Report each line in the records below that contains the string "pixels", copying the whole line. Case matters.

→ **Data in this exercise**

────────────────

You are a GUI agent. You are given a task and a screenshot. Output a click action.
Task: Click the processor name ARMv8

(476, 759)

────────────────

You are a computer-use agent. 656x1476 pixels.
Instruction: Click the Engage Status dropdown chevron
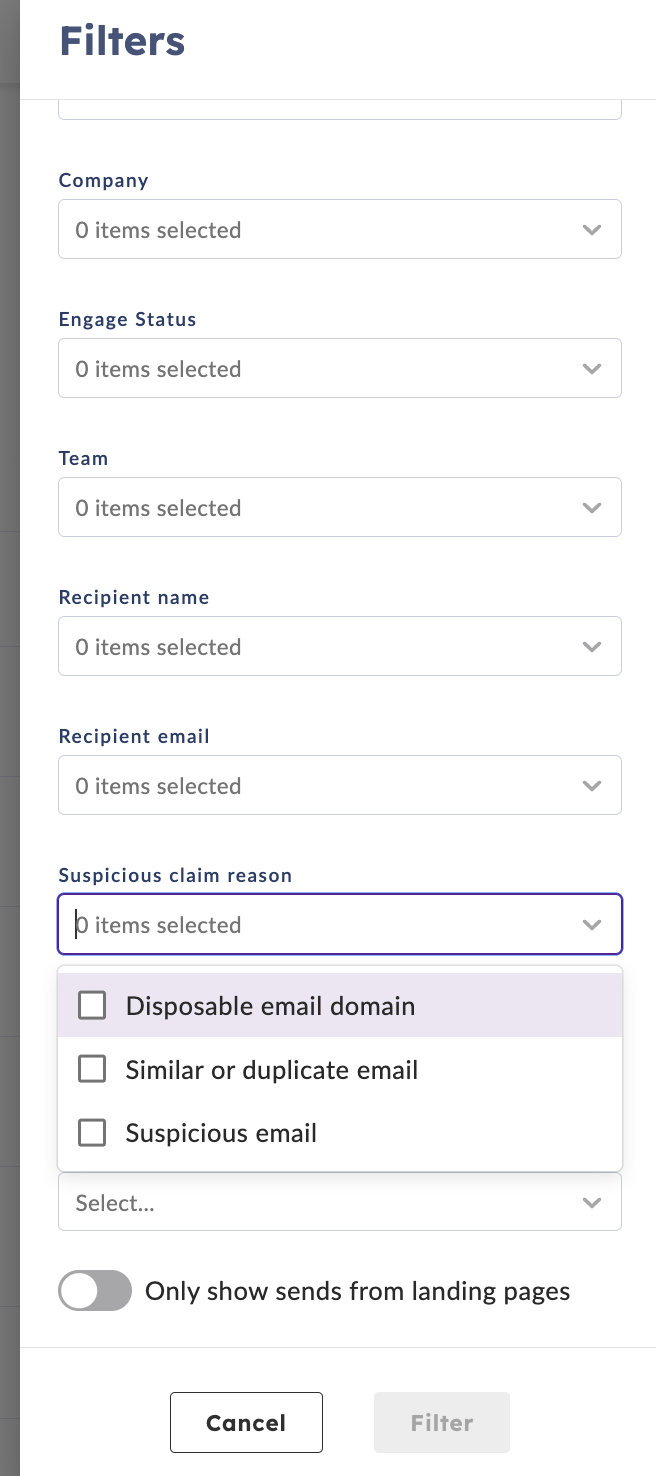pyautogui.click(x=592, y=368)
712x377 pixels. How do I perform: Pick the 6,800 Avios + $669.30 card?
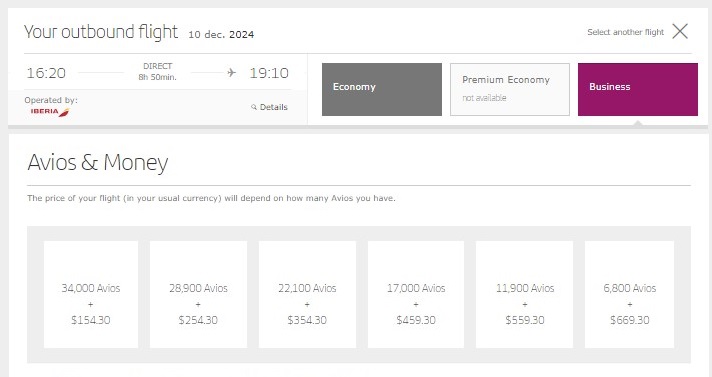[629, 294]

────────────────

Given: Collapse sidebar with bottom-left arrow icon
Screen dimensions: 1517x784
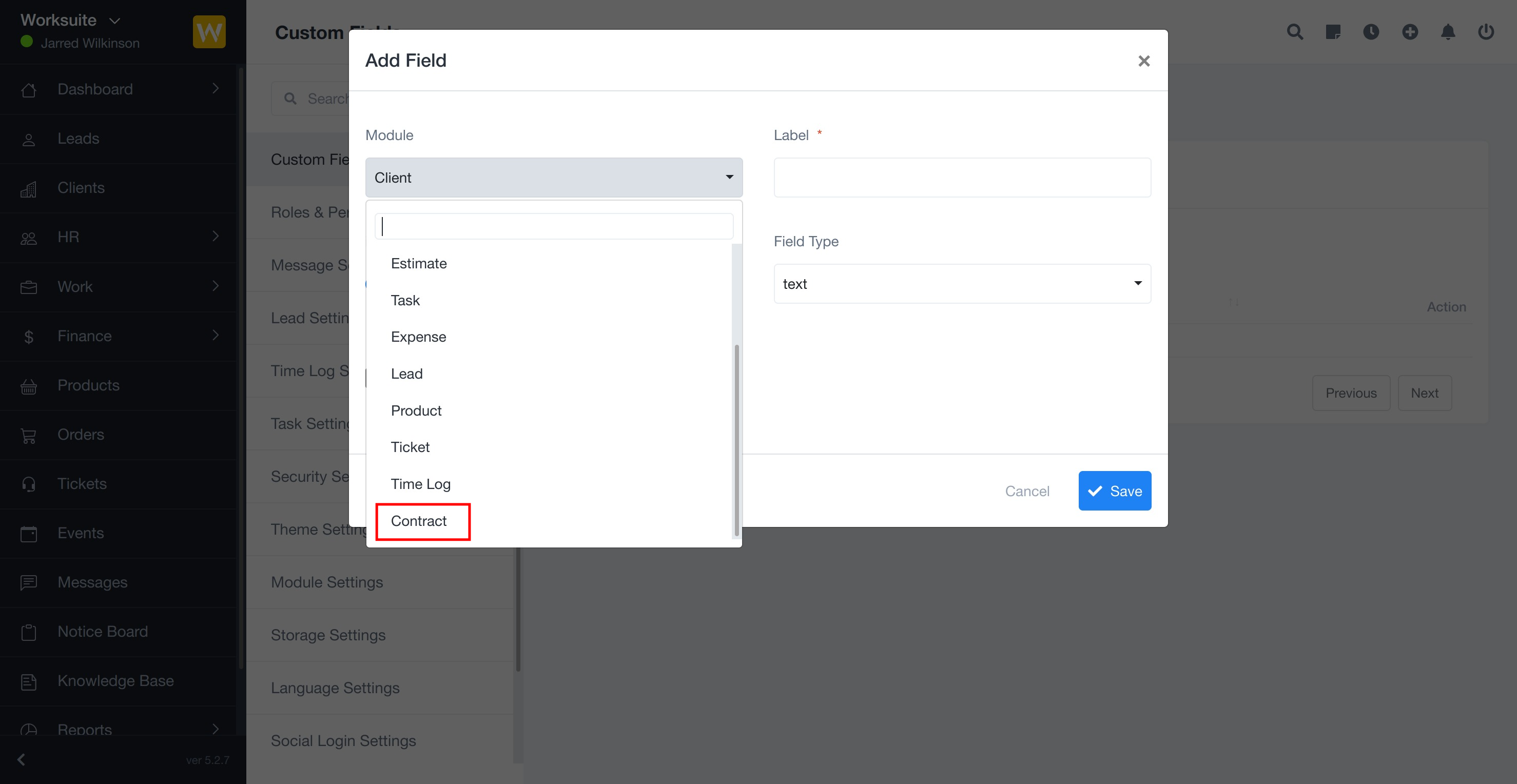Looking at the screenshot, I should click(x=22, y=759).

────────────────

→ **Reply**
You are a computer-use agent. 656x1476 pixels.
712x377 pixels. How do I perform: Pick the 6,800 Avios + $669.30 card?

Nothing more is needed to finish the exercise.